Quisiera acercarme a algunos problemas que me vengo planteando desde hace algunos
meses, y cuya insistencia en mi pensar se agudizó luego de la primera clase del diplomado-
seminario.
Tiene que ver con ciertas diferencias entre la comunicación animal y el lenguaje
humano. No trato de clasificar las múltiples diferencias de estos dos procesos, esto se
escapa a la intención de este trabajo. Veamos. He creído que una diferencia radical está en
relación a la verdad como Adaequatio, es decir, la correspondencia en el caso animal- a
diferencia del lenguaje humano- entre el objeto y la señal. Solía pensar que los animales no
mentían de forma deliberada. Por ejemplo, en el caso de las abejas que según tantos
estudios muestran un sistema de comunicación muy sofisticado, con rasgos incipientes de
representación y convención como lo señala Benveniste(1) estas están sometidas a la
Adaequattio, a una verdad inexorable del estímulo, ellas no mienten, además de que eso no
les serviría de nada, al menos que alguna de ellas tuviese intereses subterfugios e intentara
destronar a la reina como lo intentó Lucifer para dar el primer paso al nacimiento de la
humanidad. Pero eso es otro asunto, al que luego volveré.
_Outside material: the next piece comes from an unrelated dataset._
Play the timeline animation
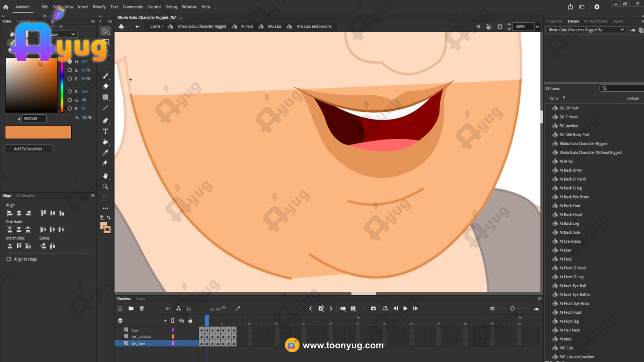 (x=405, y=309)
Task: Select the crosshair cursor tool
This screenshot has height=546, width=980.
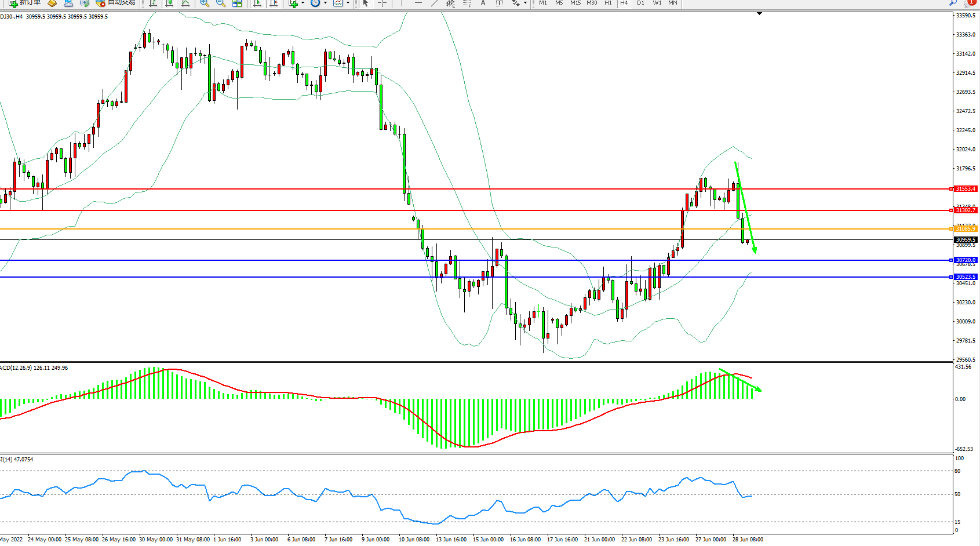Action: pos(382,3)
Es decir, creo que las mentiras deliberadas en lo cotidiano de la vida animal tal vez sean
solo una excepción, como lo es el caso descrito en la revista The New Scientist (2) donde
un mandril que es perseguido por su madre para ser “castigado” realiza un gesto particular,
se detiene a mirar el horizonte con atención, y el resto del grupo se prepara para recibir un
intruso que no está. Acá lo interesante, es que se produce una ruptura del lazo entre el
objeto y la señal, como sucede en el lenguaje humano donde sabemos, el objeto está
ausente, la verdad de la cosa muestra signos de enfermedad, se tambalea. Esto es lo que yo
he preferido llamar, un rasgo incipiente de cultura. Richard Byrne y Nadia Corp atribuyen
este hecho al tamaño del cerebro, esto puede ser cierto, pues como lo menciona Kristeva (3)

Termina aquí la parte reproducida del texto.